Nessas coberturas, o mais fácil era relatar o circo do lado de fora: a pirotecnia de ONGs para chamar a atenção de fotógrafos e cinegrafistas para sua causa – os pinguins antárticos, as baleias do Ártico, os tigres siberianos. Todas legítimas preocupações, apesar de caricatos espetáculos de seres humanos vestidos de animais de pelúcia.
A parte, digamos, mais "política" era complexa. A agenda oficial do encontro ficava assoberbada por pequenas reuniões a portas fechadas. O Brasil sempre foi visto com atenção, por abrigar a maior floresta tropical do mundo ou por suas iniciativas políticas de energias renováveis. Os protagonistas de fato, entretanto, eram outros: os gigantes poluidores, à frente os EUA; as rivais nações da União Europeia, que exigiam cortes drásticos nas emissões de gases poluentes; e as vítimas, pequenas ilhas do Pacífico, como Fiji e Kiribati, primeiras a sentir efeitos do aquecimento do planeta, com risco de desaparecerem submersas.

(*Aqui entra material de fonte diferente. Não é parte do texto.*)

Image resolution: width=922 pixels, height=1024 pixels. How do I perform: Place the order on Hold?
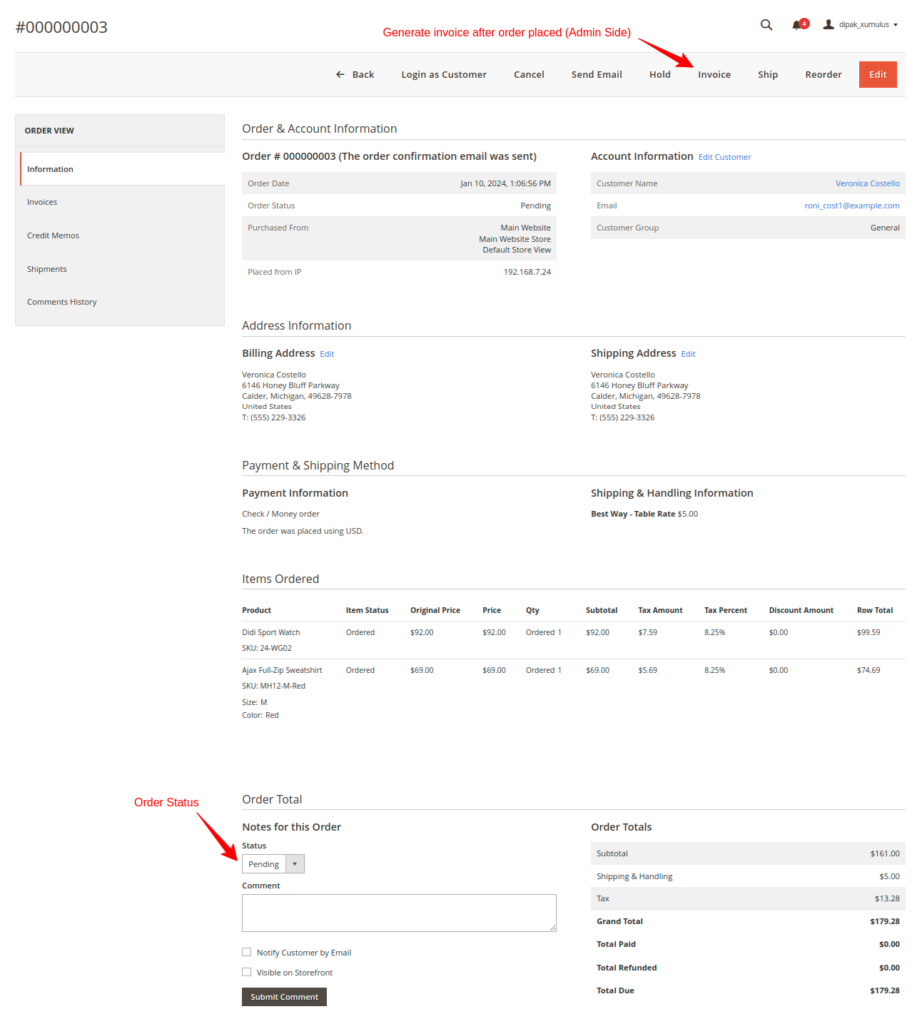(659, 74)
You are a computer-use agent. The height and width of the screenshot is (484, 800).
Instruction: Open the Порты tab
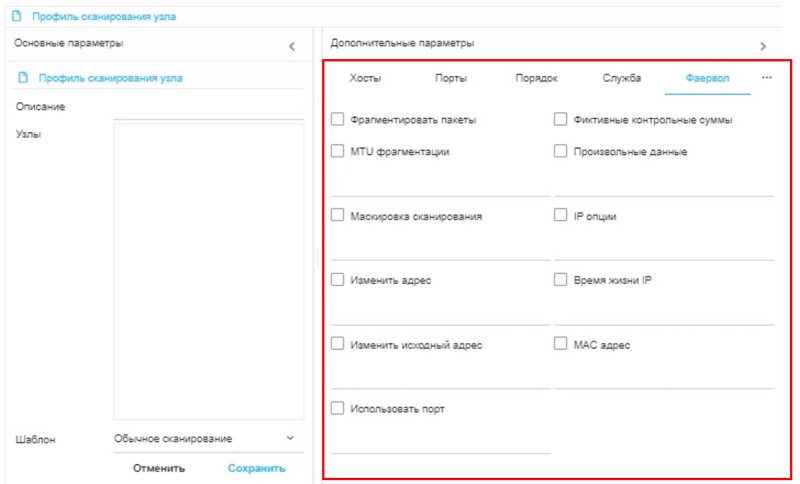[451, 78]
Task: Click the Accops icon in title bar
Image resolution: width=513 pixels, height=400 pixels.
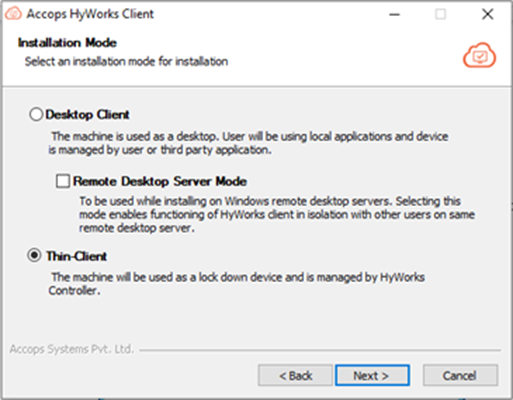Action: tap(13, 14)
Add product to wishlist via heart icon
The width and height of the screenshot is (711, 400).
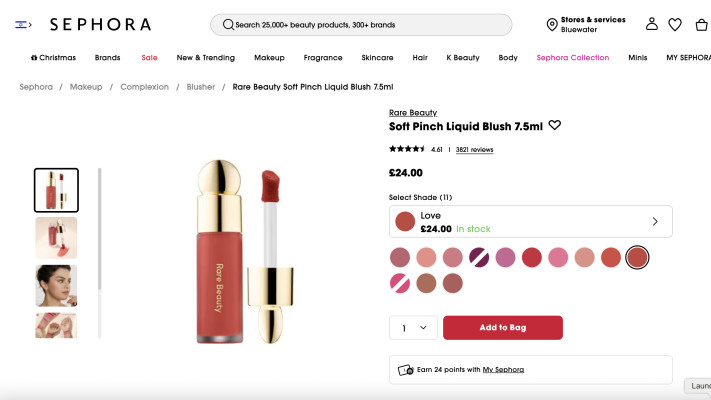point(555,126)
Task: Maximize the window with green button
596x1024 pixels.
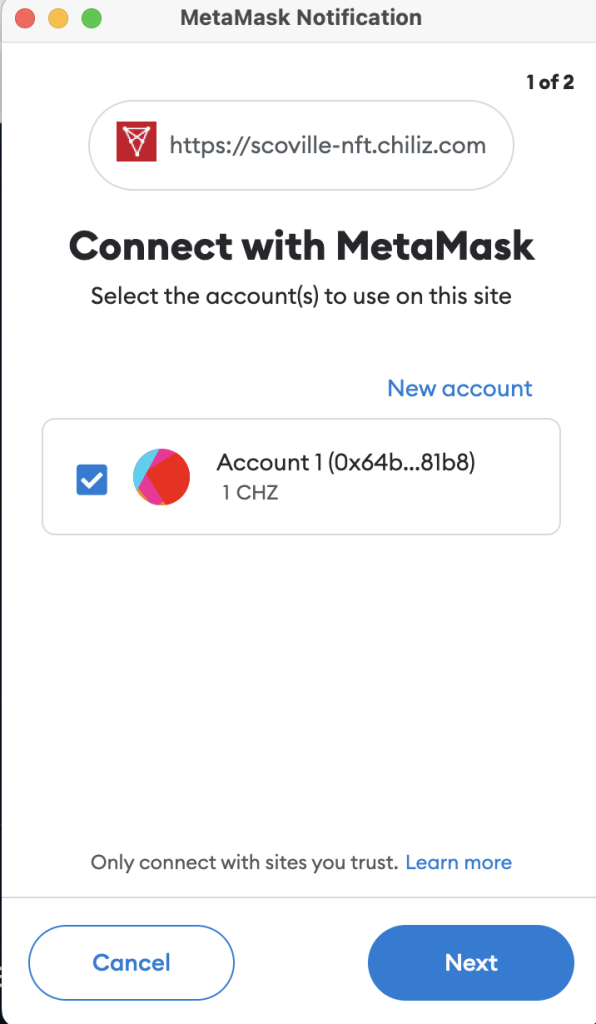Action: 91,18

Os EUA dos anos George W. Bush resistiam às pressões, sob o argumento de que limites travariam o desenvolvimento industrial. Às vezes, como acontecera em Bali, uma nota de rodapé salvava a conferência do fracasso. A ONU queria que os países desenvolvidos saíssem com metas ousadas, mas a proposta foi vetada pelos americanos. O texto final não mencionava o percentual dessa redução. Porém, no final da primeira página, uma nota informando que elas se referiam ao que previa o IPCC, o Painel Intergovernamental da ONU sobre mudanças climáticas – ou seja, de 20% a 40% das emissões de CO2 até 2050 pelos países desenvolvidos. Houve choros e discursos emocionados, lembro bem. O Acordo de Paris começava, embora ninguém pudesse prever naquele momento, a nascer ali.

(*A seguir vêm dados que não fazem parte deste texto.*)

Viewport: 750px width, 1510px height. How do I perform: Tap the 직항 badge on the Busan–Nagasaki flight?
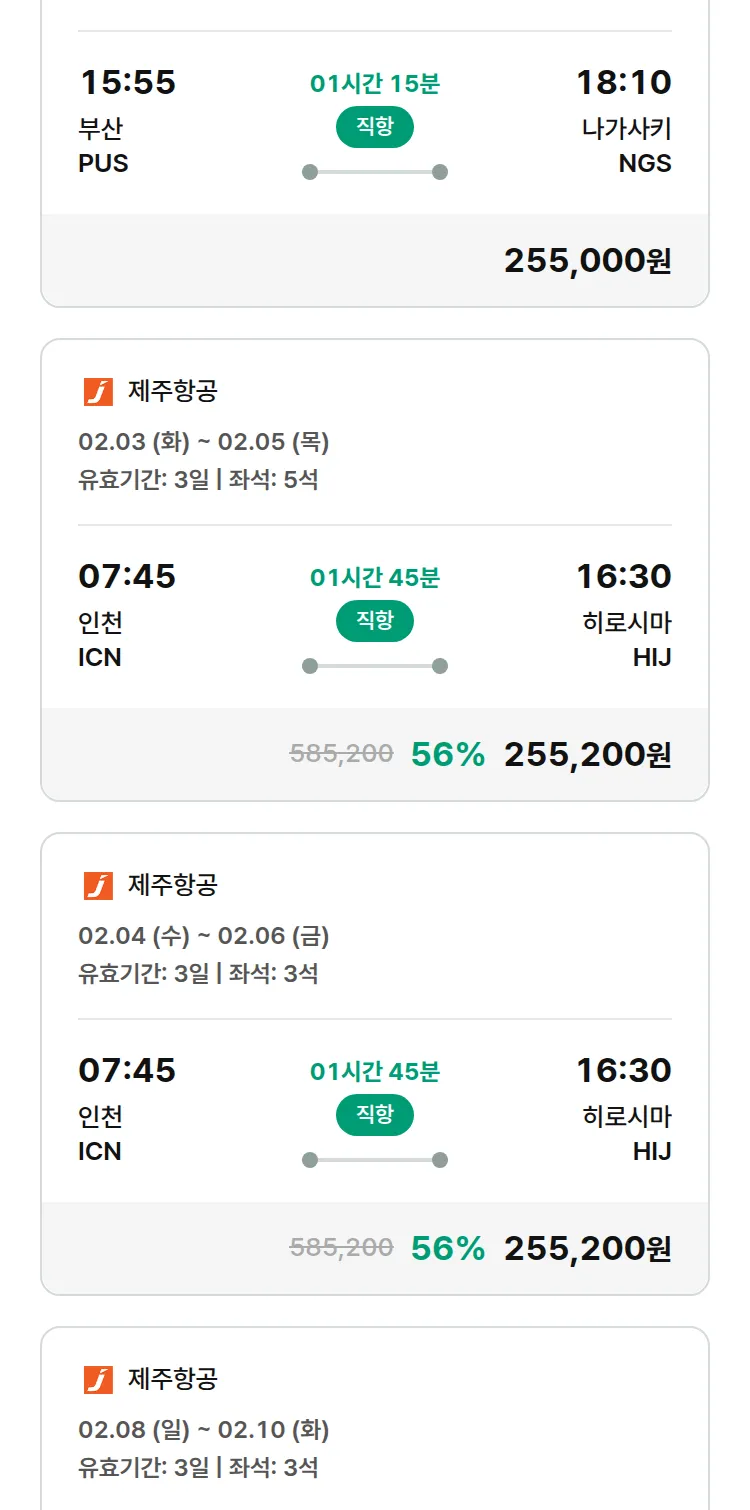pyautogui.click(x=375, y=127)
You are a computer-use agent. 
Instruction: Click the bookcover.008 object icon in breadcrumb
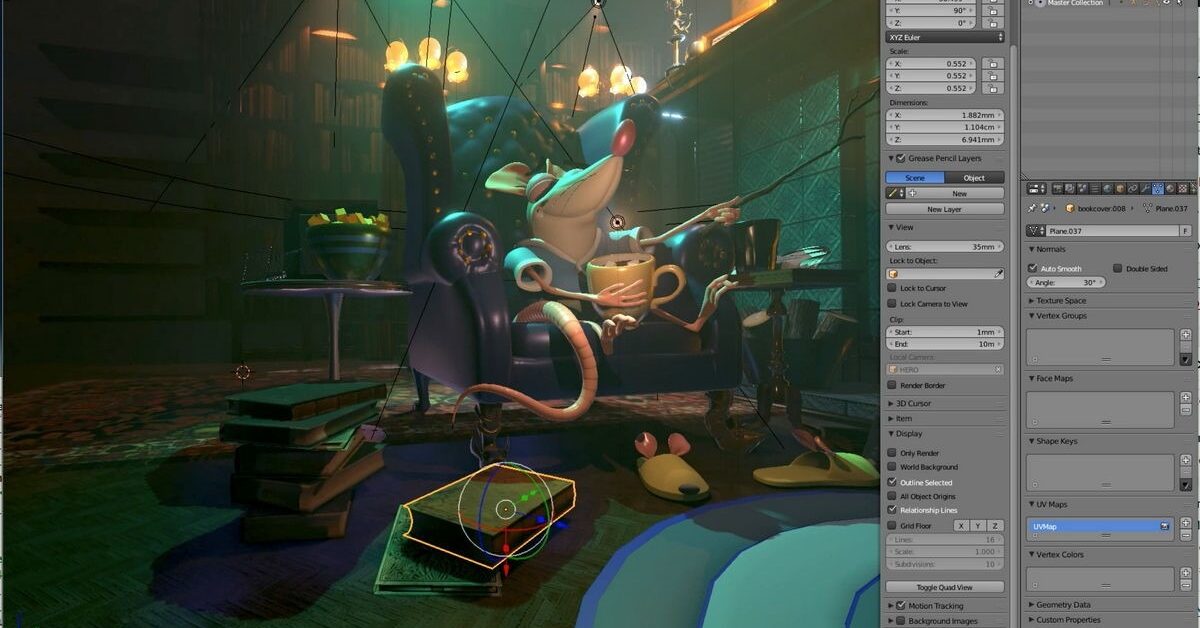pyautogui.click(x=1070, y=210)
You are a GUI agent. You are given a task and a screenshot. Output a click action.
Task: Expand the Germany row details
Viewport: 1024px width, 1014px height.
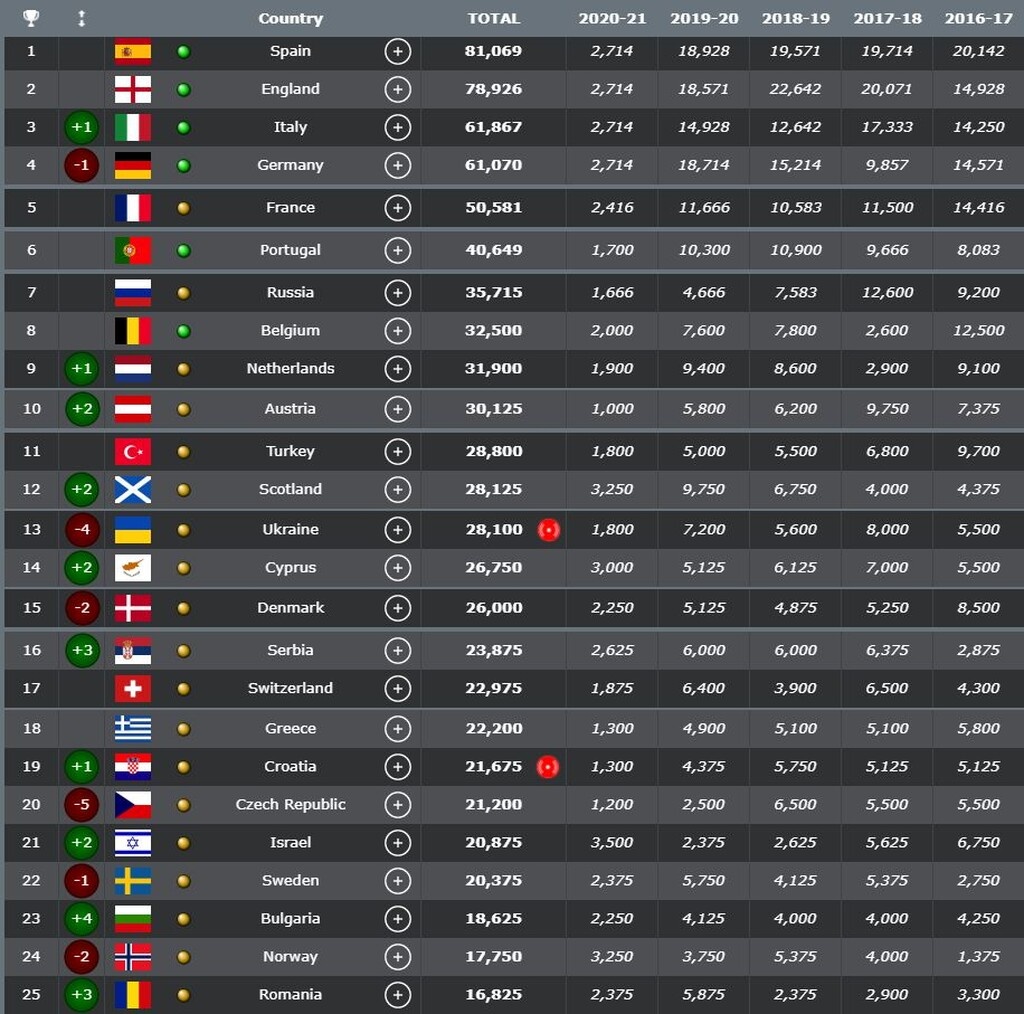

Passada a euforia de 2015, na ponta do lápis, sabemos que os esforços apresentados pelos países signatários não bastavam para para atingir o objetivo de impedir que o aumento médio da temperatura do planeta supere um nível entre 1,5 e 2 graus no fim deste século. Era preciso mais. Em fevereiro, perguntei ao climatologista Carlos Afonso Nobre se chegáramos ao ponto de não retorno.
– O ponto de retorno seria na geração de meus pais, nas décadas de 1960, 1970. O ponto de não retorno a 1,5ºC é certo que já atingimos, porque com a quantidade de gases do efeito estufa que lançamos, só o que está na atmosfera garante isso. Hipoteticamente, se parássemos de emitir hoje, a temperatura subiria a 1,5ºC – disse um dos principais cientistas brasileiros, doutor em meteorologia pelo Massachusetts Institute of Technology (MIT).

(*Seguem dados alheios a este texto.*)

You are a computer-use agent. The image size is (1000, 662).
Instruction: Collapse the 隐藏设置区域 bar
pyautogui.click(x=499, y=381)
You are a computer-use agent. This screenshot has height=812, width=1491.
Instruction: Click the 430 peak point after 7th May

Por isso, a saída dos EUA do acordo de Paris na prática é um golpe, mas tem pouco efeito. O governo Barack Obama, que comprometeu os americanos na agenda do clima, foi um hiato de sensatez de oito anos entre Bush e Trump. Governos passam. Os EUA sobreviveram a Bush. Vão sobreviver a Trump. O problema é que, como humanidade, já perdemos tempo demais.